Non ! Google n’est pas l’internet !

Jérémy
Bonjour tout le monde les gens qui lisent (ou pas) ce blog.  Le billet de ce jour est (encore) un petit coup de gueule de ma part. Il parle d’un sujet qui me paraît assez important dans le monde de l’internet tel qu’il est à l’heure actuel et tel qu’il est perçu par le commun des mortels. Donc je vais prendre un peu de temps pour expliquer de quoi il en retourne.

Qu’est-ce que l’internet ?

Pour commencer, on va faire un petit rappel de ce qu’est l’internet. Pour  faire l’historique rapide, Internet a été conçu par l’armée américaine lors de la seconde guerre mondiale comme un moyen de communication impossible à neutraliser. Par la suite, il a été utilisé par les universitaires pour les communication entre universités. Par la suite, la grand public y a eu à son tour accès.

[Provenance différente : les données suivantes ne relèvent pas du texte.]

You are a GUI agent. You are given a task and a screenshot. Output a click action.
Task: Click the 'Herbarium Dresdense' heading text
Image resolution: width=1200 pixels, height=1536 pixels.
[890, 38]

À partir de ce moment, beaucoup de services en tout genre s’y sont développés. Ça va du service de courrier, pages web à la vidéo à la demande en passant par la téléphonie. Et encore, je n’en cite que très peu.

L’Omniprésence de Google

Dans l’inconscient collectif, l’entreprise Google est associée à l’internet tout entier. Cela est dû à son omniprésence dans cet univers. Les services de Google sont présents dans tous les domaines et à tous les niveaux de l’Internet.

logo de Google

En effet, Google c’est :

  • un fournisseur d’accès internet (Google Fiber)
  • un moteur de recherche (Google)
  • une régie publicitaire (Google Ads)
  • un hébergeur de mail (Gmail)
  • un hébergeur de fichiers (Drive)
  • un hébergeur de développement (Google Code)
  • un service de vidéo en ligne (Youtube)
  • un éditeur de logiciels (Android)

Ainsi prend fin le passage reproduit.